Background and rationale {6a}
NAFLD is one of the most prevalent liver diseases worldwide. With a continuously increased incidence and level of complications, NAFLD has become a major public health concern worldwide [
2‐
4], with approximately 20% to 30% of the general adult population affected. Men appear to show a higher prevalence for NAFLD than women in all age groups [
5]. Based on risk factors, NAFLD is manifested in approximately 50% of overweight individuals and in approximately 80% to 90% of obese individuals. Individuals diagnosed with metabolic syndrome (MS) are approximately twice as likely to develop NAFLD [
6]. The main risk factors associated with NAFLD overlap with those of metabolic syndrome, including central obesity, type 2 diabetes (T2D), dyslipidemia, and insulin resistance (IR). NAFLD has been associated with a pro-inflammatory background and is considered a hepatic manifestation of obesity and MS [
7,
8].
In its first stage, NAFLD patients show lipid inclusion in the liver parenchyma without evident signs of inflammation or hepatocellular necrosis. At this stage, NAFLD management is focused on improving IR, body fat reduction, as well as MS and T2D prevention and management. Body weight reduction combined with amelioration of metabolic disarrangements can prevent the progression of steatosis to non-alcoholic steatohepatitis (NASH), cirrhosis, and cellular hepatocarcinoma [
9,
10].
Despite our understanding of the epidemiological and pathophysiological aspects of NAFLD, the main and by far most successful treatment option available is a positive lifestyle change. The use of pharmacological agents is still limited and requires stronger evidence regarding safety and efficacy [
11]. As successful long-term adherence to positive lifestyle changes is not always achieved in full, researchers have investigated supporting pharmacotherapeutic strategies, such as herbal medicines, to ameliorate NAFLD. A few studies have suggested that silymarin supplementation may induce beneficial effects for NAFLD patients, including amelioration of biochemical markers associated with inflammation and NAFLD progression [
12‐
15].
Silymarin is a flavonoid extracted from
Silybum marianum, one of the most used medicinal herbs by individuals with liver diseases [
16].
Silybum marianum has shown good tolerance and safety, with limited adverse effects reported in liver disease patients. The hepatoprotective, anti-inflammatory, antioxidant, and anti-fibrotic effects of silymarin have been studied in patients with cirrhosis associated with viral hepatitis, exposure to environmental toxins, alcoholic steatosis and NASH [
17‐
20].
A few studies [
13,
16,
18] have pointed out to a beneficial effect of silymarin therapy upon the evolution of NAFLD, but significant variability and methodological differences across available studies prevent the establishment of robust conclusions. A systematic review with meta-analysis [
16] including six clinical trials showed that silymarin reduced serum levels of alanine aminotransferase (ALT) and aspartate aminotransferase (AST) in NAFLD patients, but the studies appraised in that meta-analysis had a high degree of heterogeneity and low methodological quality. The scarcity of clinical trials employing silymarin as adjuvant therapy for liver disease and NAFLD, with a particular attention to methodological design, planning, and execution stages, has encouraged us to propose and execute the Siliver trial. Our initial hypothesis is that silymarin supplementation will improve the metabolic status and reduce liver fat content in NAFLD patients. Our hypothesis will be tested by following the protocol detailed below.
Objectives {7}
The present study aims to investigate the efficacy of silymarin supplementation as an adjunctive treatment for adult patients suffering with NAFLD. The primary outcome assessed will be change in NAFLD stage, if any, assessed by the difference in attenuation coefficient between liver and spleen, obtained by upper abdomen CT scan without contrast. The attenuation coefficient between the liver and spleen is a reference standard for the assessment of liver steatosis.

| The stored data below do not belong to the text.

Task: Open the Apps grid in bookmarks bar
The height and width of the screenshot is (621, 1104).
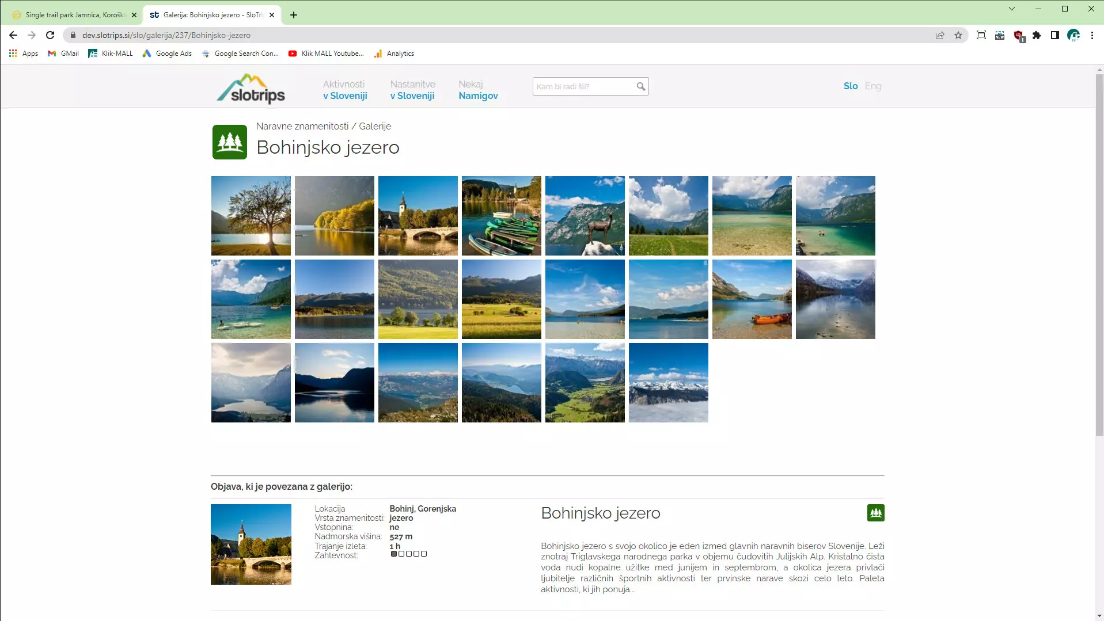Action: click(x=23, y=54)
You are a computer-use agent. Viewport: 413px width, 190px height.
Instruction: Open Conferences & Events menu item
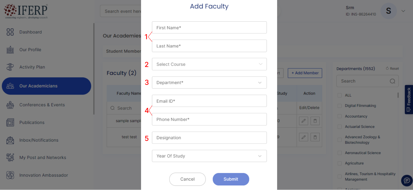point(42,105)

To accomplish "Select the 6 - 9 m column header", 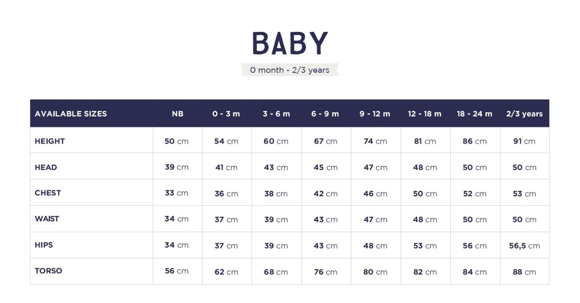I will click(x=325, y=114).
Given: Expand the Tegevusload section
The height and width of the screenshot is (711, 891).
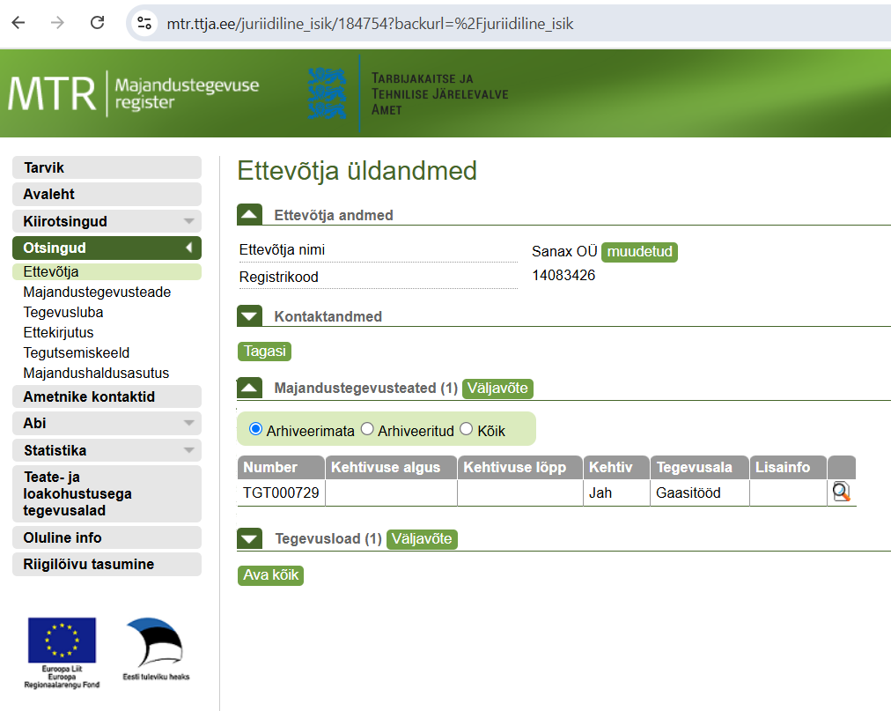Looking at the screenshot, I should click(250, 539).
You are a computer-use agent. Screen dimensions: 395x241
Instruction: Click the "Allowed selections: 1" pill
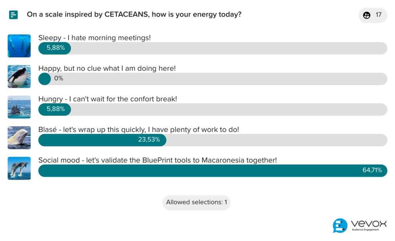(x=196, y=203)
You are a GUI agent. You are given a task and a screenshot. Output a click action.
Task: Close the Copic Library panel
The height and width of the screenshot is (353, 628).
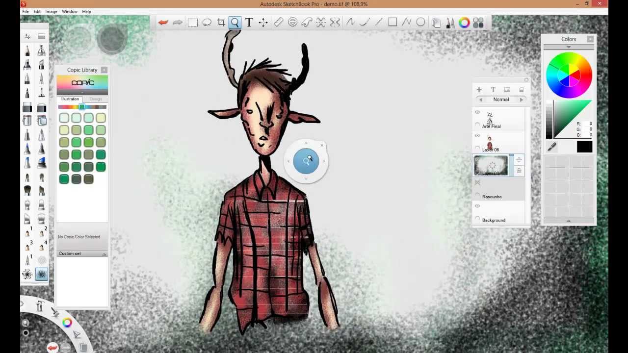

As secondary objectives, we will assess body mass index (BMI) and waist circumference (WC); glucose metabolism biomarkers including blood glucose, insulin, glycated hemoglobin (HbA1C), and Homeostasis Model Assessment-Insulin Resistance Index (HOMA-IR); blood ferritin levels; and biomarkers of liver damage, including transaminases, gamma-glutamyl transferase (γGT), and alkaline phosphatase (AP).